Although the American bison was saved from near-extinction in the nineteenth century, today almost all herds are managed like livestock. The Yellowstone area is the only place in the United States where wild bison have been present since before the first Euro-Americans arrived. But these bison pose risks to property and people when they roam outside the park, including the possibility that they can spread the abortion-inducing disease brucellosis to cattle. Yet measures to constrain the population threaten their status as wild animals.Mary Ann Franke's To Save the Wild Bison is the first book to examine the ecological and political aspects of the bison controversy and how it reflects changing attitudes toward wildlife.
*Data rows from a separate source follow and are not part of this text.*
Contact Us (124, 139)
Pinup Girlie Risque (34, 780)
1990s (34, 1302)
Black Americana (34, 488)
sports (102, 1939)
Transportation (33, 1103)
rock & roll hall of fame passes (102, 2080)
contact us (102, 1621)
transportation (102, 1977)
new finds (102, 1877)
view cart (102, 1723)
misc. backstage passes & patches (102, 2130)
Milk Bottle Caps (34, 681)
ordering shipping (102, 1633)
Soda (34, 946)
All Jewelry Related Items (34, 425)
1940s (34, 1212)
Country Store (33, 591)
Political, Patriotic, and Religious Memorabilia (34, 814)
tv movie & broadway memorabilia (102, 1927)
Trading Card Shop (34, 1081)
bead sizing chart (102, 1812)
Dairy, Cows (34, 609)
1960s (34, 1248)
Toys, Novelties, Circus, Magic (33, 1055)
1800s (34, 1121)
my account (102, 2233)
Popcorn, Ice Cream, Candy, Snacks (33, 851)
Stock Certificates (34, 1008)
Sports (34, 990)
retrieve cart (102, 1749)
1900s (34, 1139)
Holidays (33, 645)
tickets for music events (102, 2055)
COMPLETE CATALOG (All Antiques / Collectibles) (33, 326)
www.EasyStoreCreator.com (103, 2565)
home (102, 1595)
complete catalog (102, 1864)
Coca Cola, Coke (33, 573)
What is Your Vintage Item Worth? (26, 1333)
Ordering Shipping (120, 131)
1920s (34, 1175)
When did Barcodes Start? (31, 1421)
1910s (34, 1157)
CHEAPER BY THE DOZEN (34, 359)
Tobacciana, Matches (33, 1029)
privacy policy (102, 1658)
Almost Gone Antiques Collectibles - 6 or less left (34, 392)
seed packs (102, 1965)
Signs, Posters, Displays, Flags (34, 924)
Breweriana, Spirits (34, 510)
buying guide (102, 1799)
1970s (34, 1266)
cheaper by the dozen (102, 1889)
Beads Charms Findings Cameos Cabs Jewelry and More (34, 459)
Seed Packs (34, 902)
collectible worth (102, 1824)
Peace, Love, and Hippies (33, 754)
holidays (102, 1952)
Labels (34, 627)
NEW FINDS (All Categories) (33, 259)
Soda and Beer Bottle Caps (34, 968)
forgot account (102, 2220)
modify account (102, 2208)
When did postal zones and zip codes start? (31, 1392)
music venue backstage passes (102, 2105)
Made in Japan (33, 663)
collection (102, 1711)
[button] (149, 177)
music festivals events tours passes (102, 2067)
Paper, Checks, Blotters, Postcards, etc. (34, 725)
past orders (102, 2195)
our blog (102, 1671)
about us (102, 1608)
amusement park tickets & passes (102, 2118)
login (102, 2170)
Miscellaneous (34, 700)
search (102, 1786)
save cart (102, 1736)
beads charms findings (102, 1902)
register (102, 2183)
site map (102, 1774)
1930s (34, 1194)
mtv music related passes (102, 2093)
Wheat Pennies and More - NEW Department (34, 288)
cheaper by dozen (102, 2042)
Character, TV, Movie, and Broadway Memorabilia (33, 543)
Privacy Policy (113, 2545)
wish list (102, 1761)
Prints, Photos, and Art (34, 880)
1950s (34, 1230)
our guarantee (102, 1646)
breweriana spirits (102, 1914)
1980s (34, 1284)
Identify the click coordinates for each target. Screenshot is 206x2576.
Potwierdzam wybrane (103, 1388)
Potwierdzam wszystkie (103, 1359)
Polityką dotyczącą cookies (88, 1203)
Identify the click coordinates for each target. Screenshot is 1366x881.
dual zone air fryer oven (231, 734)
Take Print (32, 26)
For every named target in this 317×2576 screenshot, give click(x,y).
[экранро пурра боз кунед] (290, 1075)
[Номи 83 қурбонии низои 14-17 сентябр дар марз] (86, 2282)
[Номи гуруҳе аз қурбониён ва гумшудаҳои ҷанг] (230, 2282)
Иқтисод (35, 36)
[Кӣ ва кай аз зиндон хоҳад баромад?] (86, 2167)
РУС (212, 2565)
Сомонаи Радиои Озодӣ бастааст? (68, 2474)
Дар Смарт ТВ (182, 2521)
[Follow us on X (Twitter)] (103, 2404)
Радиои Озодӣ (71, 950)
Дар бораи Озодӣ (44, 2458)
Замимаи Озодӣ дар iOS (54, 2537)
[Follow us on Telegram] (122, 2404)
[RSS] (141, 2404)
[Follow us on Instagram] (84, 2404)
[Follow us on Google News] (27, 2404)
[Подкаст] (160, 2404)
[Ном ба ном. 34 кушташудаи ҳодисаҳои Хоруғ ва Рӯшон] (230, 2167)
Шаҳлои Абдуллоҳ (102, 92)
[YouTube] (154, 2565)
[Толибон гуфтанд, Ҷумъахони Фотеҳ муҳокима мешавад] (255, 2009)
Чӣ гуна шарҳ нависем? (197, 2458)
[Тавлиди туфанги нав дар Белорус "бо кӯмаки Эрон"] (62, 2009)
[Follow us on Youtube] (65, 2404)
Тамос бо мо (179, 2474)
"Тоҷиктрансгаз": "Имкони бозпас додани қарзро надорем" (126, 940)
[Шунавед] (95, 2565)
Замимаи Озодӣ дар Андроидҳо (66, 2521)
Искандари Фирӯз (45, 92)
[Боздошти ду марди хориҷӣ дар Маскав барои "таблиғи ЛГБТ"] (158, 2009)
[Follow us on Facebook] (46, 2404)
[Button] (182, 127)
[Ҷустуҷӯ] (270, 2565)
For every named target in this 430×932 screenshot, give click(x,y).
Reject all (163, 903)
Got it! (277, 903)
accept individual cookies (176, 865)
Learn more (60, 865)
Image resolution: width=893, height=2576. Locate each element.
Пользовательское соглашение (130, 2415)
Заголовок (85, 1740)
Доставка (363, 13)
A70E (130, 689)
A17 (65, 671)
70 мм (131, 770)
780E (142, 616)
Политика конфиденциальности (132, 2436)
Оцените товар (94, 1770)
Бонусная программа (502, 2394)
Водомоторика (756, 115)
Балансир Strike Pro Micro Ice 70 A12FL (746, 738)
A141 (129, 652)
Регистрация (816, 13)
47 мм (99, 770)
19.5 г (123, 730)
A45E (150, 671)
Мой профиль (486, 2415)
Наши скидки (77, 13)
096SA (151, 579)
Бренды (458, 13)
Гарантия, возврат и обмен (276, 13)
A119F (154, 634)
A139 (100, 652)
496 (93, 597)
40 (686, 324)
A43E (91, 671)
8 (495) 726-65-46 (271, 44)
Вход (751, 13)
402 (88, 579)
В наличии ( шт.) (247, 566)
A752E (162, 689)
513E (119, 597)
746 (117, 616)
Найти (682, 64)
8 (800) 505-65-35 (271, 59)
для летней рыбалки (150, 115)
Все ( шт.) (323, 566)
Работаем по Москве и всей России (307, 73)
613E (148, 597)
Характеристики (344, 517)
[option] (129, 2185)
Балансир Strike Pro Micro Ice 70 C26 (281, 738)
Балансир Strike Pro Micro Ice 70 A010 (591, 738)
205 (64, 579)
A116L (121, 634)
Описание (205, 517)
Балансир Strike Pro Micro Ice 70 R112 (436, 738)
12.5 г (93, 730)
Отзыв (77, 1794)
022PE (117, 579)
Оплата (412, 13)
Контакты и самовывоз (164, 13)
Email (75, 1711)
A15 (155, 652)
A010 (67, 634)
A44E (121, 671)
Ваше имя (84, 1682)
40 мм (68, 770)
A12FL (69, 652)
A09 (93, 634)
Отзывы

The debate has evoked strong emotions from all sides, including park officials, environmentalists, livestock growers, and American Indians. In describing political compromises among competing positions, Franke does not so much champion a cause as critique the process by which federal and state officials have made and carried out bison management policies. She shows that science, however valuable a tool, cannot by itself resolve what is ultimately a choice among conflicting values.